张鑫将水杯放下,不紧不慢的说:“谁让你这么古板呢,只是运点感冒药罢了,又不犯法,你非得千方百计的拦着。”
路遥脸上闪过一丝了然之色,道:“张鑫你这垃圾,狗改不了吃屎。将感冒药运到国外提炼毒品……咳咳……”
张鑫理了下领带,笑道:“你别血口喷人啊,我可是国际知名企业家。这次回国,‘省招商引资局’还打电话欢迎我呢~”

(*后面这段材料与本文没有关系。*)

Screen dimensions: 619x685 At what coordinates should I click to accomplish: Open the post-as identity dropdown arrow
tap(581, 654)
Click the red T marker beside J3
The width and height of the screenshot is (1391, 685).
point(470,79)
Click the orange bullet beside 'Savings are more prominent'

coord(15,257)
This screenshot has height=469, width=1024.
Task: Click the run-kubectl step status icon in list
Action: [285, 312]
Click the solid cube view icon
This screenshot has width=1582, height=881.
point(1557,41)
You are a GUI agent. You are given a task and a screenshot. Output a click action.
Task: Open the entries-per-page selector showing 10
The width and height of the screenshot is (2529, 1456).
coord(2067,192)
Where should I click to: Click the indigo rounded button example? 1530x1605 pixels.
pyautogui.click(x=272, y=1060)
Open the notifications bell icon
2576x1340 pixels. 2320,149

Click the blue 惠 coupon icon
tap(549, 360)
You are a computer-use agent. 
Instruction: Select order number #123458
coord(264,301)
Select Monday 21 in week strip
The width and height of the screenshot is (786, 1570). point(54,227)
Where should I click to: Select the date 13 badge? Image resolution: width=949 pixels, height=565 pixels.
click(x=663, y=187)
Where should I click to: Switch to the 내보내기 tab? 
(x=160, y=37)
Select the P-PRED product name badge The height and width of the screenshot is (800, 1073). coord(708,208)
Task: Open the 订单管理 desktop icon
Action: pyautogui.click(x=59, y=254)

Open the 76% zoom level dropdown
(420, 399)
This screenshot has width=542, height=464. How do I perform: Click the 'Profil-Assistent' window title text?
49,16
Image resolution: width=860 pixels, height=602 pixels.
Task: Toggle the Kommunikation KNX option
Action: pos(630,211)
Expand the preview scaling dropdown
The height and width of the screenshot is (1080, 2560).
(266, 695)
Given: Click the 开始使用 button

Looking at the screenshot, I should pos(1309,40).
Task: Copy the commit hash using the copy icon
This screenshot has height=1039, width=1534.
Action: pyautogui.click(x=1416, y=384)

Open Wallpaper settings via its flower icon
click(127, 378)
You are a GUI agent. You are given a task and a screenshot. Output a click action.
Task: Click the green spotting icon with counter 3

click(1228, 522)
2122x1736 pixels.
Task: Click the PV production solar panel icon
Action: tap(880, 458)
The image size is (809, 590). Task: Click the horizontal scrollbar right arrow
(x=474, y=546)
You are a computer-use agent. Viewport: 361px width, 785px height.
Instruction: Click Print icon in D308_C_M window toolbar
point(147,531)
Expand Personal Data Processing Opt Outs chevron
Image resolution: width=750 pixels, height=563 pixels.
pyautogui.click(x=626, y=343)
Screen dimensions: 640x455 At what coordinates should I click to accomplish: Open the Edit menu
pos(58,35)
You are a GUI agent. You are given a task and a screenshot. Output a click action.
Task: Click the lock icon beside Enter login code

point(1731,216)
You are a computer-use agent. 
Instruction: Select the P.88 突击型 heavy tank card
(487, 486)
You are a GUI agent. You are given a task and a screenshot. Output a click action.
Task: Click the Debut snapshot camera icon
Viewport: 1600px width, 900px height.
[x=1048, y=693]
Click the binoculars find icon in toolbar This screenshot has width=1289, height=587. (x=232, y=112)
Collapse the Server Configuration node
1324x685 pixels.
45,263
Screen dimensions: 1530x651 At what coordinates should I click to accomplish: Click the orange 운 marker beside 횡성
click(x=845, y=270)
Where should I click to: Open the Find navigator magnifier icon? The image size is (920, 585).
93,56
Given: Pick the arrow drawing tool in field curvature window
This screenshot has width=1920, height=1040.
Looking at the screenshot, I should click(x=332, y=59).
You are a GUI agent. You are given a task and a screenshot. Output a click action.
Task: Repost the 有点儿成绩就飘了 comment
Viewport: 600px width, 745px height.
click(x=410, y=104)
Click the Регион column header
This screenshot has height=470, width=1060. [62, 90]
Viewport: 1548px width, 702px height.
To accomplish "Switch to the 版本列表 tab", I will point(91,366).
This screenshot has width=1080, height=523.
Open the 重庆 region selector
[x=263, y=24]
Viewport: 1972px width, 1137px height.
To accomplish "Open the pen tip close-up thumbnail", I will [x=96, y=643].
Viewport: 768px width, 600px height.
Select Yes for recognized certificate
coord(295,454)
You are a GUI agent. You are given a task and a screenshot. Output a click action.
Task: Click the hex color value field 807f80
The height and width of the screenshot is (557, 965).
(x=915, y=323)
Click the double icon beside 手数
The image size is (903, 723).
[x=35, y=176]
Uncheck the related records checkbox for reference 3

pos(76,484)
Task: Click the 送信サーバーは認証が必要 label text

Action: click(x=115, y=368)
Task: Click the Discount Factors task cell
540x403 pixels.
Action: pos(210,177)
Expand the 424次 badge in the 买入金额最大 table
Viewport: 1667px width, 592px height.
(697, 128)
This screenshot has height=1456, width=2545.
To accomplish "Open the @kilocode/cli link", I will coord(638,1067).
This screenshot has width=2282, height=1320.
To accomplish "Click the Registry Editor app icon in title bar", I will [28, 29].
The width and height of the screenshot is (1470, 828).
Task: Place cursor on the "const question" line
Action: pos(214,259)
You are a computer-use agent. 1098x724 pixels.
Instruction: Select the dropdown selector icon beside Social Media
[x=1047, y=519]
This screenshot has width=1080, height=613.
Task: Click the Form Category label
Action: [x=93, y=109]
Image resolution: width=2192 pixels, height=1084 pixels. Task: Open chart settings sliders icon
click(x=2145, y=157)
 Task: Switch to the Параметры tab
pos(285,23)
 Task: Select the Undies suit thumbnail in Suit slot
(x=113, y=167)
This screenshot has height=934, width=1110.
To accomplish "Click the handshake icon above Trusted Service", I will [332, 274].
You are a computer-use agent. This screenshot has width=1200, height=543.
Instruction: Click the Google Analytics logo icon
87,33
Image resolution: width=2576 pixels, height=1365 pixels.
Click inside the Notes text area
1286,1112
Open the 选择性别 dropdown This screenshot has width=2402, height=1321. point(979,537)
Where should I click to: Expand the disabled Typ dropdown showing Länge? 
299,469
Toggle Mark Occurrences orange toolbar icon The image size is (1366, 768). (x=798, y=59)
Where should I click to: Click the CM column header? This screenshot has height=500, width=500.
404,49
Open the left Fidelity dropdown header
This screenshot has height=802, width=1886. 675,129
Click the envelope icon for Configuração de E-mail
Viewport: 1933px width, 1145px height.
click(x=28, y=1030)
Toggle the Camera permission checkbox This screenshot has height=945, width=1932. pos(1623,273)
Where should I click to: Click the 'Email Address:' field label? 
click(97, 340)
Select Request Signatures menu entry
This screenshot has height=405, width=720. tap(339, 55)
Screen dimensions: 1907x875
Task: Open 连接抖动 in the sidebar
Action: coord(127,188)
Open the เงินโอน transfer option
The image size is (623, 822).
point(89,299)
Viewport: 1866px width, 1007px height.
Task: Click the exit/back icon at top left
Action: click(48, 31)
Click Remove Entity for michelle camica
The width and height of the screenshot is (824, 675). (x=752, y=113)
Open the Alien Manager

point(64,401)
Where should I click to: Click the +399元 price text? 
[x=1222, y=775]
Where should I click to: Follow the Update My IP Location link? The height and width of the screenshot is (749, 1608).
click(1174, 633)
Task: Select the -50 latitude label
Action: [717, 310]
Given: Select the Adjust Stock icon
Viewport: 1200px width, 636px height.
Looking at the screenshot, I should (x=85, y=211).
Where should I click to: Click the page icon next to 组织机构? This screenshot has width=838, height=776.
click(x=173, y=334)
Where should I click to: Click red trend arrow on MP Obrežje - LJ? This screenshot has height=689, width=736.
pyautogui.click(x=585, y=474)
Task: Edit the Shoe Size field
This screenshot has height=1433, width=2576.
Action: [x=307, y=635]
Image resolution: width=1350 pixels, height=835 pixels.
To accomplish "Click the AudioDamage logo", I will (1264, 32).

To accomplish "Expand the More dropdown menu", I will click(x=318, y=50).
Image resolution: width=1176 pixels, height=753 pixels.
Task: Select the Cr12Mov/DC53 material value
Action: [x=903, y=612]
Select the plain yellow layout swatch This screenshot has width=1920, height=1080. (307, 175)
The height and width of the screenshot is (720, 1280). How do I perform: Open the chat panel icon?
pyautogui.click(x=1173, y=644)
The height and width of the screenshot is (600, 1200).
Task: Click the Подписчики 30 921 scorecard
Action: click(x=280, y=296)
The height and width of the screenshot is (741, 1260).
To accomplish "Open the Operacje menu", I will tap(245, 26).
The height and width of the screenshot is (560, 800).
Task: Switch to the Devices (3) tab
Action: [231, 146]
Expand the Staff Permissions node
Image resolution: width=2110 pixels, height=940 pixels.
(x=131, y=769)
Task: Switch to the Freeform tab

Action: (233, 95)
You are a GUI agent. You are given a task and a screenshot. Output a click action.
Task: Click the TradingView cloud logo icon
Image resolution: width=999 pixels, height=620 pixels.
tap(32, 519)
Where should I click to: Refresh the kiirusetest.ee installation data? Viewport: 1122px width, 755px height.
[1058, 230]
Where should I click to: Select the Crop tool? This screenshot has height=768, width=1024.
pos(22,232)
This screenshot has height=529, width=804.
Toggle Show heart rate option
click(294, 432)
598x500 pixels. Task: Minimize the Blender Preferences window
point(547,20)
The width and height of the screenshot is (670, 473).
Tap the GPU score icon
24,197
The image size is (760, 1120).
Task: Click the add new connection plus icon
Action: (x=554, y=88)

路遥叹了口气,现在的自己什么都做不了,索性闭上眼睛不再说话,安静等待死亡的到来。
但张鑫却不想让眼前饱受病痛折磨、即将离世的表兄走好。他附身靠近,悄悄说道:琇書蛧
“表哥啊~其实呢,我这次回国主要就是见你一面,告诉你一声——你的癌,是我弄出来的~”
路遥陡然挣开眼,“你说什么!”
张鑫笑眯眯的掏出个铅盒打开,里面是件古怪的三角形饰物,仅有巴掌大小,中间是只眼睛似的图案,一看就很有年代感。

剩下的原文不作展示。